- Promotional poster
- Directed by: Jesse Harris
- Screenplay by: Jesse Harris
- Produced by: Jesse Harris; Tiziano Tucci; Greg Lauritano; Nancy Cartwright; Monica Gil-Rodriguez; Fernando Bofill; Gabriel Carratu;
- Starring: Lucy Hale; Leynar Gomez; Nicholas Gonzalez; Olivia Trujillo; Jorge A. Jimenez;
- Cinematography: Octavio Arias
- Edited by: Luis Carballar
- Music by: The Newton Brothers
- Distributed by: Saban Films
- Release date: January 14, 2022;
- Running time: 102 minutes
- Country: United States
- Languages: English; Spanish;

= Borrego (film) =

2022 thriller film released in theaters and Netflix

Borrego is 2022 American survival-crime-thriller film written and directed by Jesse Harris. The film stars Lucy Hale, Leynar Gomez, Nicholas Gonzalez, Olivia Trujillo, and Jorge A. Jimenez. The film is about a kidnapped botanist working in the desert of California.

The film was released in theaters and on-demand on January 14, 2022, by Saban Films. It was later released on Netflix on May 14, 2022, and reached the Global Top 10 the first week of release.

== Plot ==

The film follows a young botanist who moves to a small desert town in California to study an invasive plant species but must fight for her survival when she's kidnapped by an inexperienced drug mule after his ultralight plane crashes in the desert. The nearby small town's Sheriff, his daughter, and drug receiver all become intertwined in the odyssey. The script was inspired by writer/director Jesse Harris's dad who is a botanist.

==Cast==
- Lucy Hale as Elly
- Leynar Gomez as Tomas
- Nicholas Gonzalez as Deputy Jose Gomez
- Jorge A. Jimenez as Guillermo
- Olivia Trujillo as Alex Gomez
- Nancy Cartwright as Deserie

==Production==
The film was originally scheduled to shoot in early 2020, but was delayed due to the COVID-19 pandemic. It later began filming on October 14, 2020, and concluded on November 14, 2020, in Almeria, Spain. Additional filming in Borrego Springs, CA took place in the spring of 2021. First-look images were released during Cannes film market in July 2021.

== Release ==
In October 2021, Saban Films acquired the USA and Spanish rights to the film. It was released in theaters and on-demand on January 14, 2022. The film was released by Netflix in the US and Canada on May 14, 2022. It was the #3 Best Rated Film on IMDB for January 2022. The film reached the Global Top 10 the first week of release.

== Reception ==
The film received mixed reviews from critics.

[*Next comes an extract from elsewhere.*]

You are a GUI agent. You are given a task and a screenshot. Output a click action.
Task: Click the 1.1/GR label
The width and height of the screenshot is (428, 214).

James Verniere of The Boston Herald rated the film a B+ and called it "a well-made and gripping crime thriller". Joel Damos of Movie Mensch rated it a B+ and stated that "Lucy Hale shines in timely thriller". Jeffrey Anderson of Common Sense Media rated the film three stars out of five, stating that it "doesn't always work, especially when cutting away from its two main characters, but this sun-baked, anti-drug desert-survival thriller is solid enough at its center to make it worth a look."

Jon Mendelsohn of Comic Book Resources called the film "a dull would-be thriller that takes an idea that'd fit a 10-minute sequence better and drags the conceit out to a feature film length." Sheila O'Malley of RogerEbert.com gave the film two stars, describing it as "an awkward thriller pasted onto a moody strangers-forging-a-connection drama."

Borrego was ranked as the third best-rated film for January 2022 on IMDb. On its US streaming premiere in May 2022, the film made it into Netflix's Global Top 10 list.